Une des grandes forces de l’ARN interférence, c’est sa spécificité. Du fait de la complémentarité des bases (A avec T, G avec C), un ARN interférent fait la différence entre deux ARN messagers de séquences très proches, par exemple entre un ARN messager normal et un ARN messager muté produit par une cellule cancéreuse. Cette spécificité ouvre une voie pour développer des traitements n’atteignant que la cellule malade sans perturber les autres cellules de l’organisme et donc dépourvus d’effets secondaires.
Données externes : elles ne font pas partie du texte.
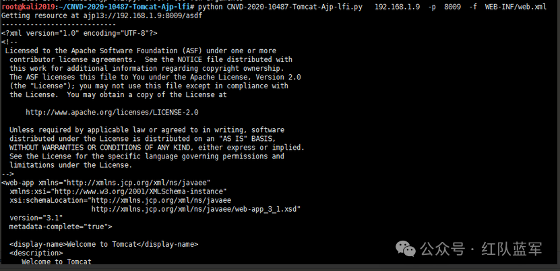Click the 8009 port argument

tap(452, 7)
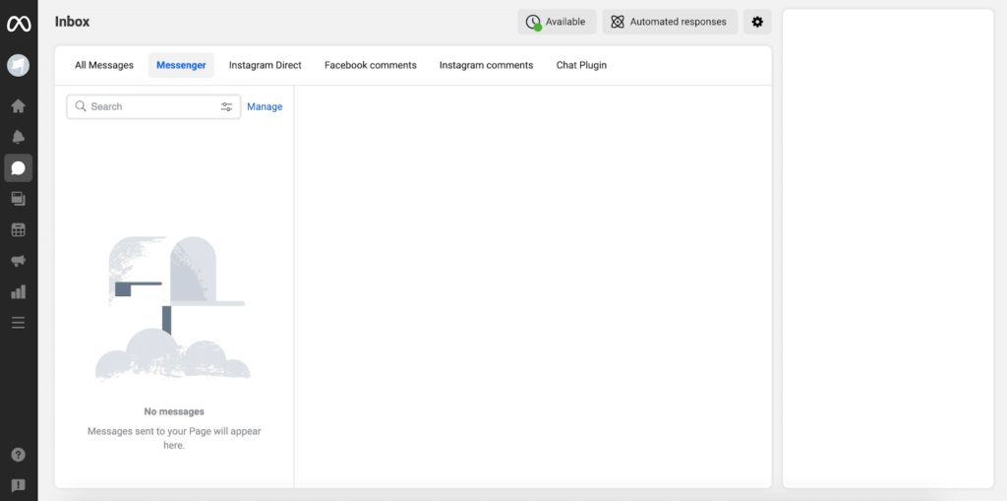Switch to the All Messages tab
Viewport: 1007px width, 501px height.
tap(104, 65)
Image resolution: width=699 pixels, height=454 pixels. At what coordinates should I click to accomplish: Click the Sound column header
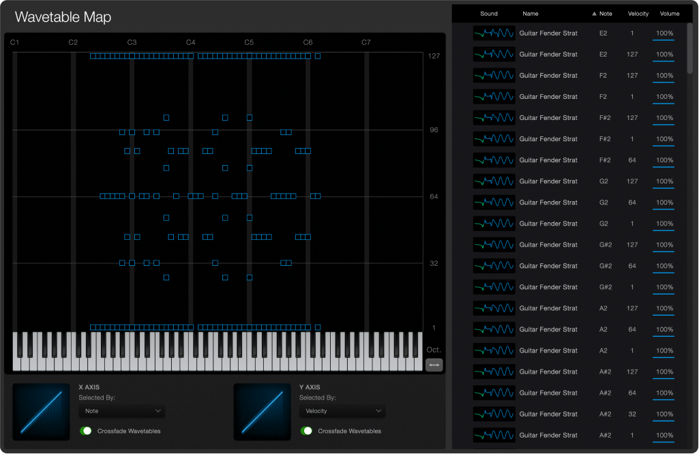489,14
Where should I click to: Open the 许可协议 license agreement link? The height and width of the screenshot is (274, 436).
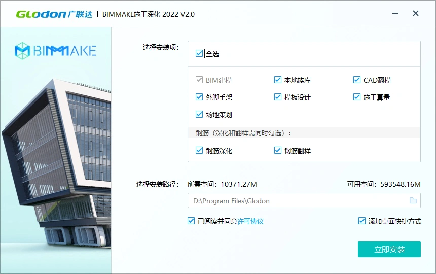250,221
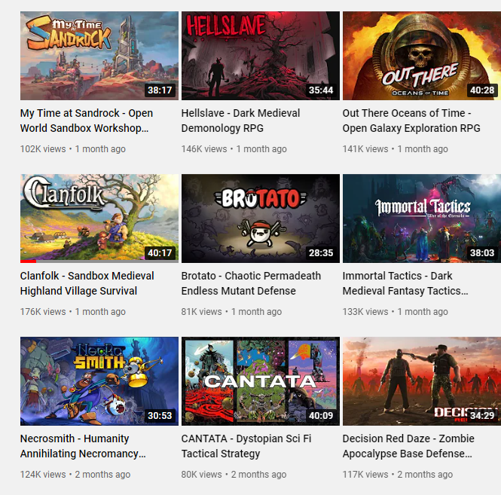Click the title 'CANTATA - Dystopian Sci Fi Tactical Strategy'
501x495 pixels.
(x=246, y=446)
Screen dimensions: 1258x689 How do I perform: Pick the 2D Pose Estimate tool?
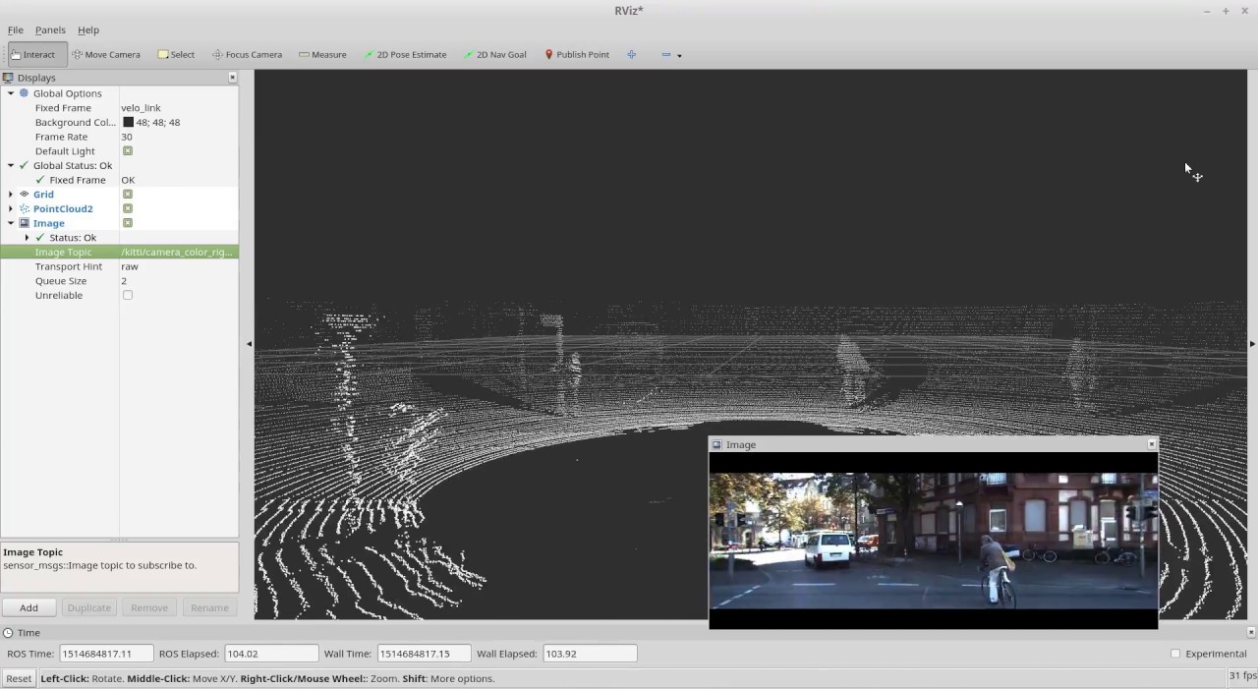(x=405, y=55)
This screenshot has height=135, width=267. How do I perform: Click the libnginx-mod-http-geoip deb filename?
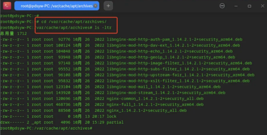pyautogui.click(x=171, y=57)
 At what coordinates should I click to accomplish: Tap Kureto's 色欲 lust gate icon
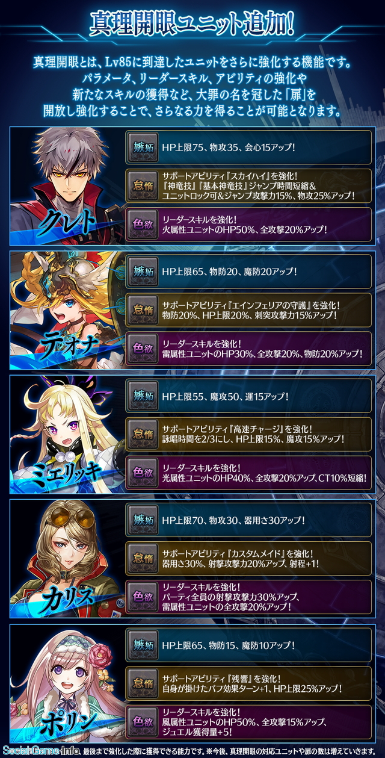[144, 224]
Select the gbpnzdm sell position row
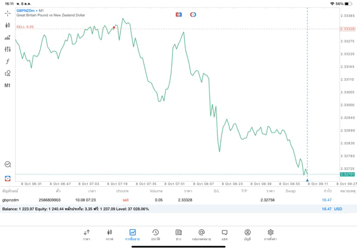 pos(167,200)
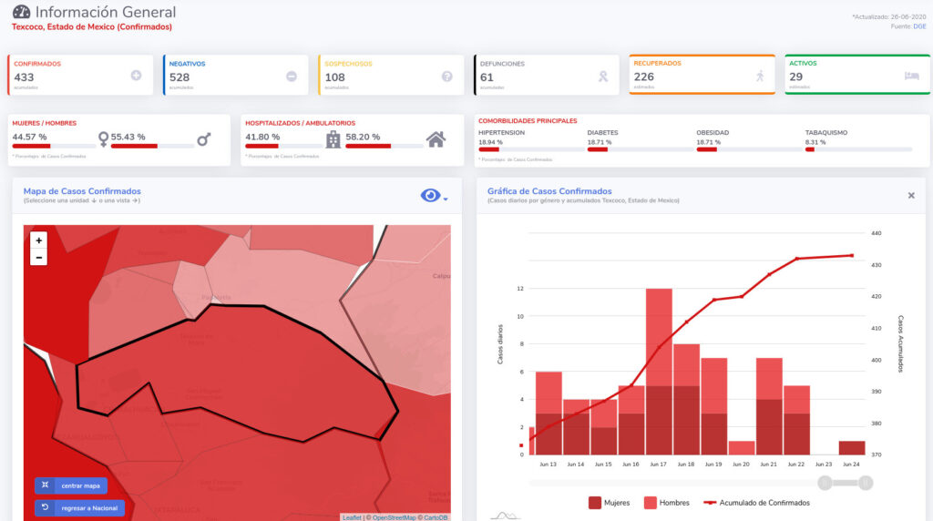933x521 pixels.
Task: Hide Acumulado de Confirmados line via legend
Action: pos(756,502)
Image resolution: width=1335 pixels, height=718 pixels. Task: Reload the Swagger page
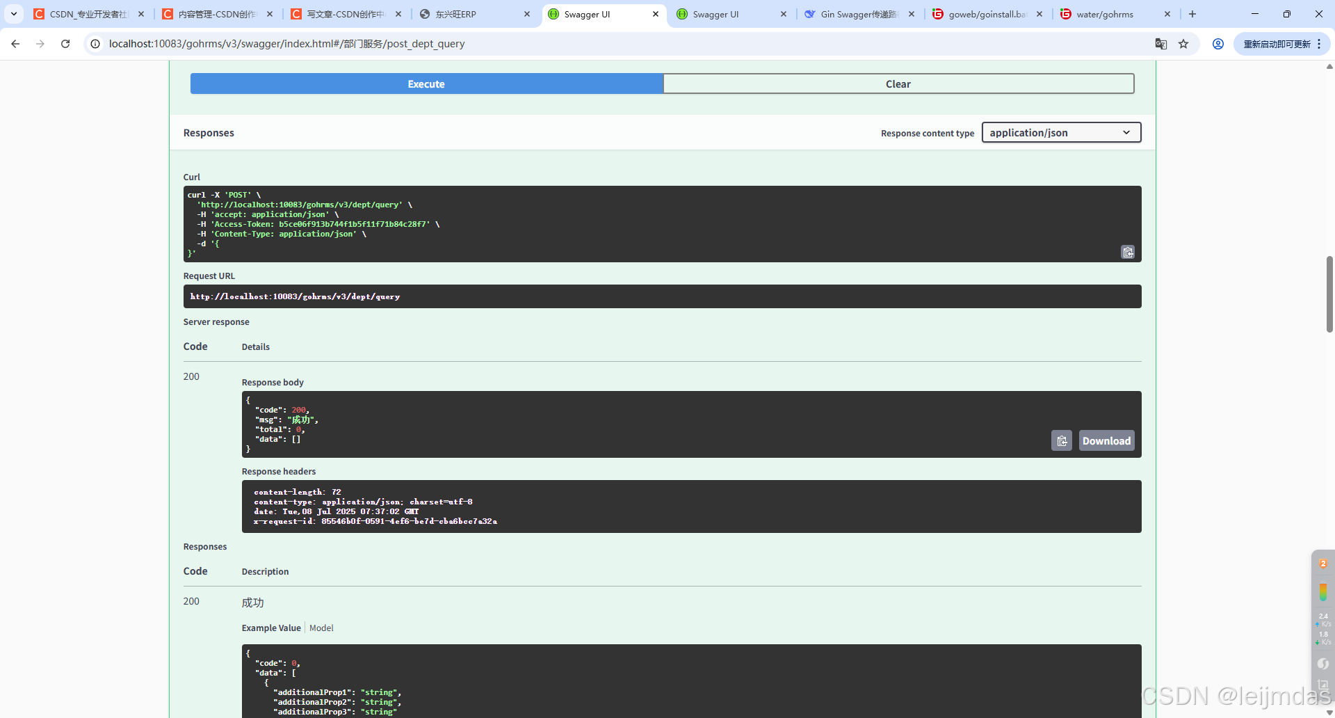click(x=65, y=43)
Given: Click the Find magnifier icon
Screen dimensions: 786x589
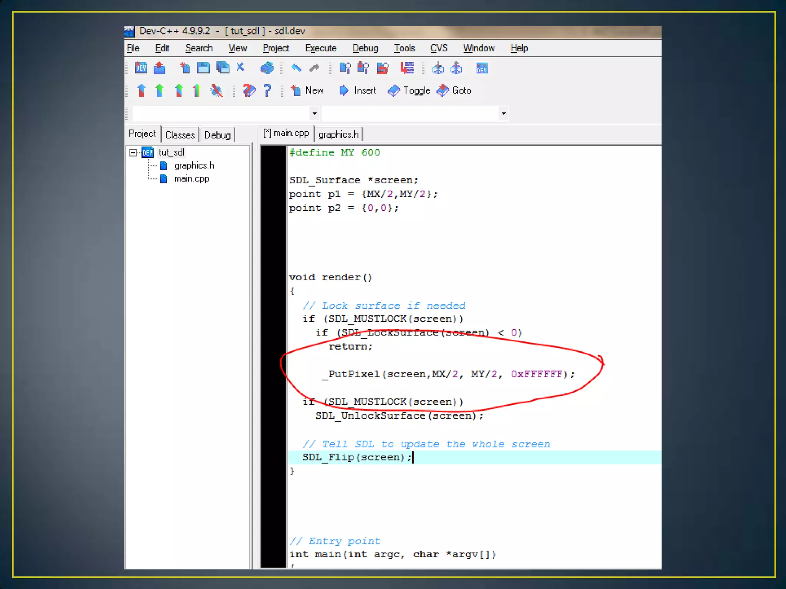Looking at the screenshot, I should 344,68.
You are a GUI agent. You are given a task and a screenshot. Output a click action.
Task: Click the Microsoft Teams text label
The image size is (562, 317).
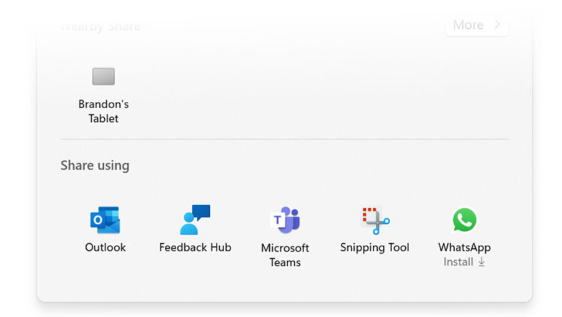point(285,255)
Le séquençage systématique du génome humain nous a permis de connaître l’enchainement complet des nucléotides sur l’ADN de nos gènes. Il ne nous dit pas quelle est la fonction de ces gènes. En inhibant l’expression génique, l’ARN interférence permet d’accéder à cette information et de déterminer quelles sont les protéines dont la présence est indispensable dans un processus cellulaire donné (division, migration, apoptose…).